Since the Opal Tower disaster in 2018, a raft of legislative changes have been introduced to dramatically alter the building certification industry. On 1 December 2019, new provisions in the Environmental Planning and Assessment came into effect introducing new powers and responsibilities of certifying authorities. Further, from 1 July 2020, the new Building and Development Certifiers Act 2018 and the corresponding Building and Development Certifiers Regulation 2020 will both come into effect. This new legislation will abolish the Building Professionals Board and will move the regulation of building certifiers under the control of NSW Fair Trading.

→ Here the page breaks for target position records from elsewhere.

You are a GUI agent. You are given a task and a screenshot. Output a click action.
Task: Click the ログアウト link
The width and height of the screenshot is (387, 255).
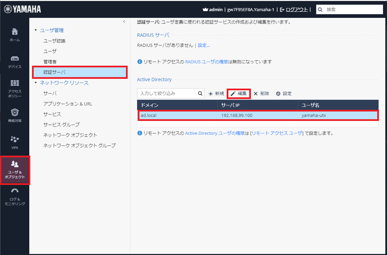[x=296, y=9]
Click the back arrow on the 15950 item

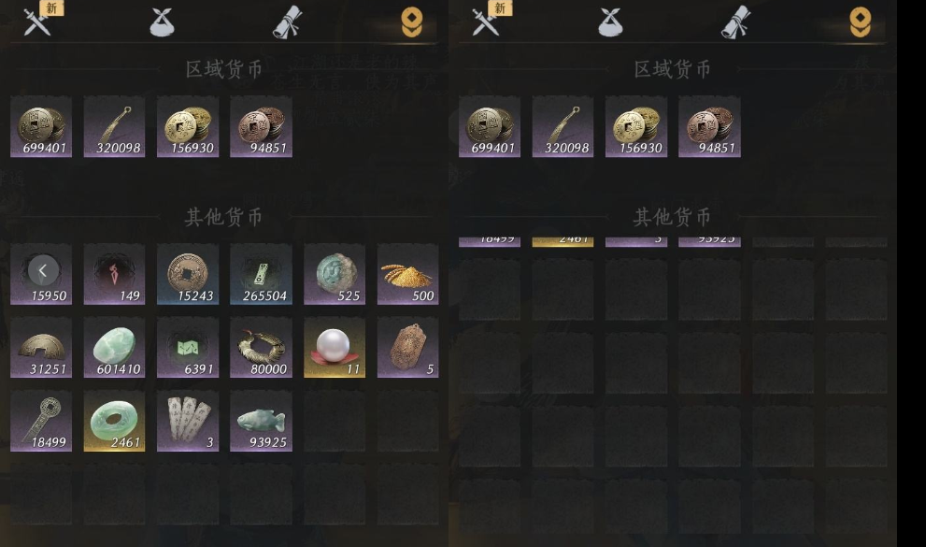click(x=43, y=270)
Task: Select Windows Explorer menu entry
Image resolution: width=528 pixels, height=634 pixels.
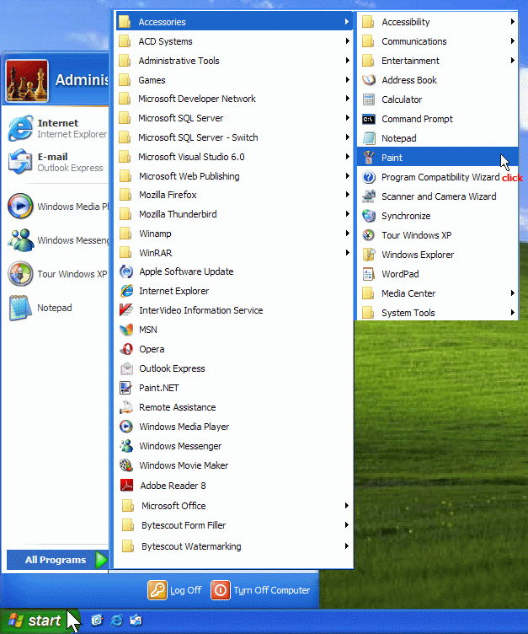Action: coord(417,255)
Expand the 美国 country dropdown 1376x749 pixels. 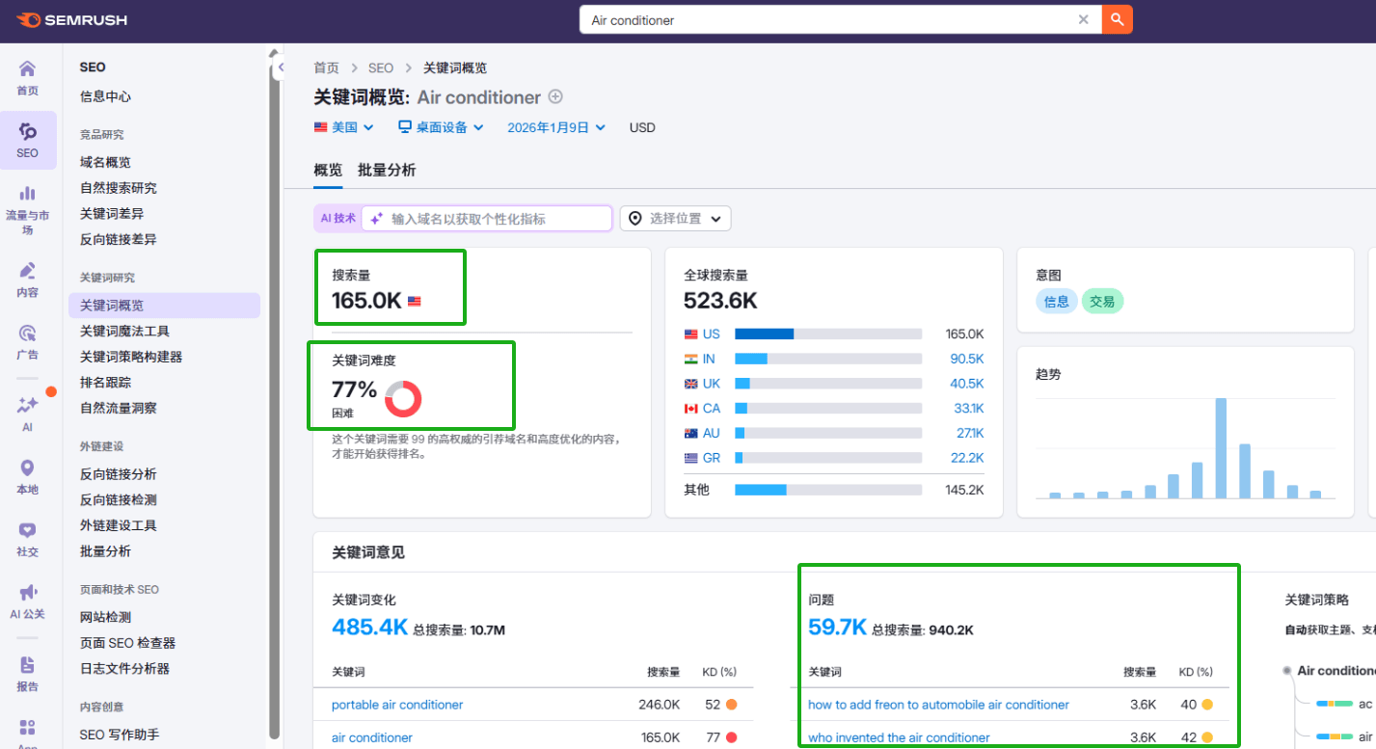coord(344,127)
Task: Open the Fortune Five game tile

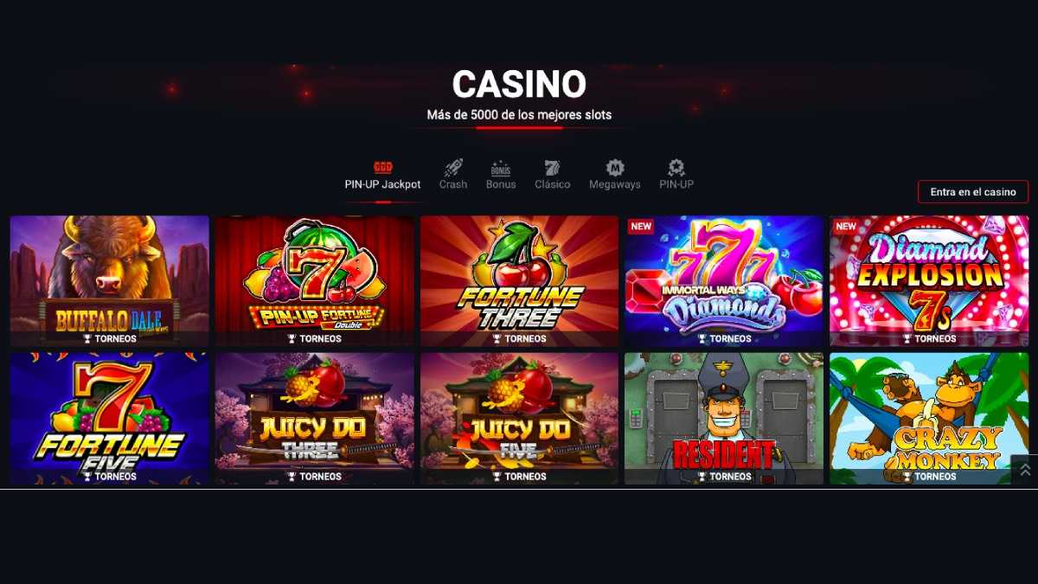Action: pos(110,419)
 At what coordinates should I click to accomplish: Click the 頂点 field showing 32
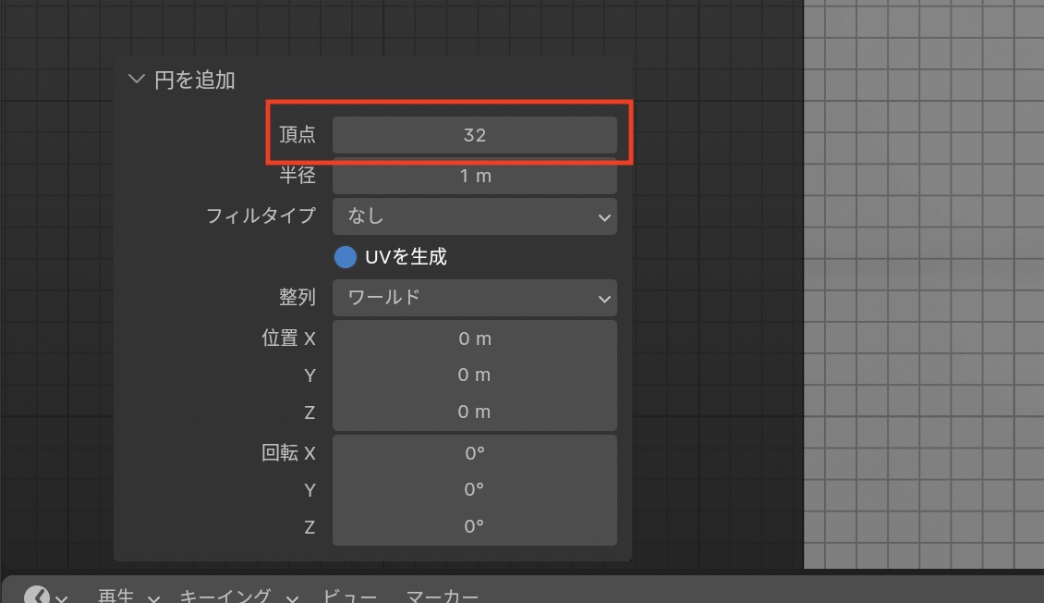(474, 135)

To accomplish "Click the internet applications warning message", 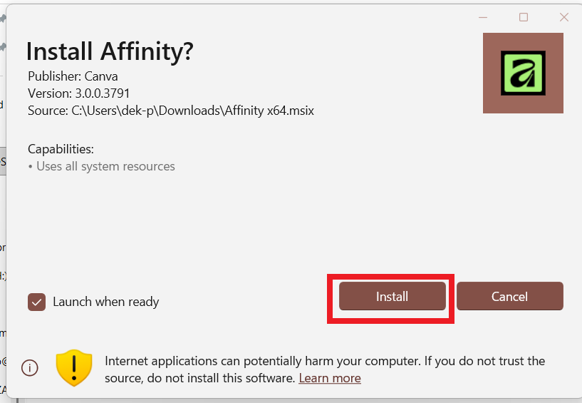I will (x=324, y=361).
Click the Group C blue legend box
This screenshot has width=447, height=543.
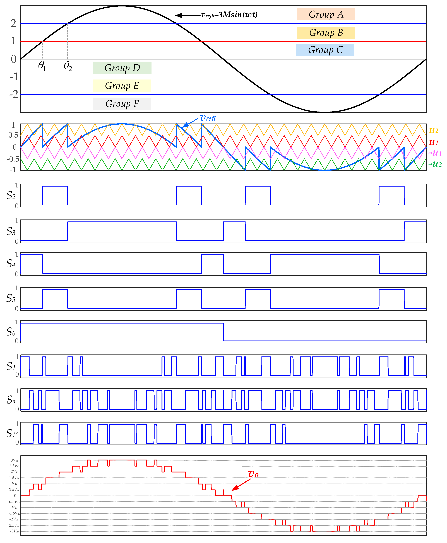coord(325,50)
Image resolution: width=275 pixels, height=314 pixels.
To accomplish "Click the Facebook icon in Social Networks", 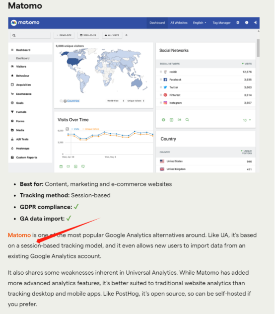I will (x=165, y=79).
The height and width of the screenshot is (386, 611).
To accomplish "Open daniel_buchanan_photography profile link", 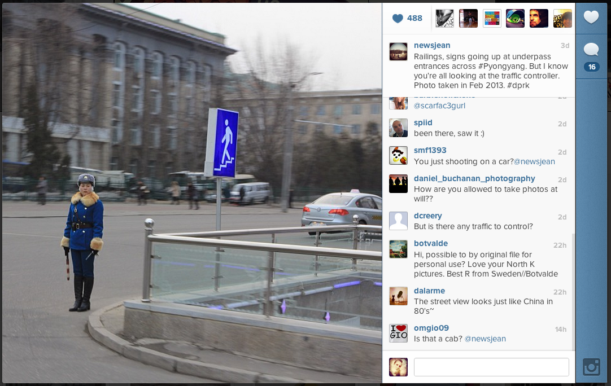I will (474, 178).
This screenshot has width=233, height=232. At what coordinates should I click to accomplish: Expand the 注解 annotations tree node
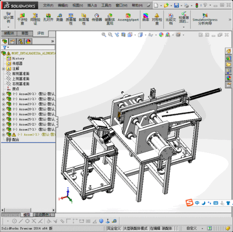pyautogui.click(x=4, y=69)
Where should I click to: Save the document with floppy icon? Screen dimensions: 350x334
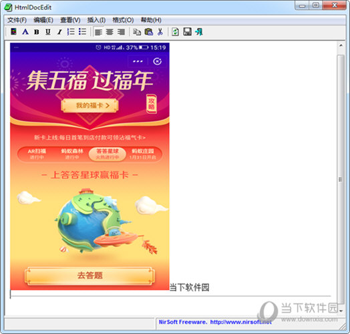(x=187, y=32)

Certifiers will no longer be accredited, and instead will be registered, and will be subject to provisions which prohibit them from providing services with respect to design and compliance in cases where they are also acting as the principal certifier. The legislation also introduces a code of conduct for certifiers, where a failure to comply could result in a certifier being fined a maximum penalty of $11,000 per offence. Such changes may result in private certifiers increasing their costs in order to balance the risk of increased liability. This will likely impact developers, especially those with impending large-scale developments who may have not factored this possible increased price into their project feasibilities.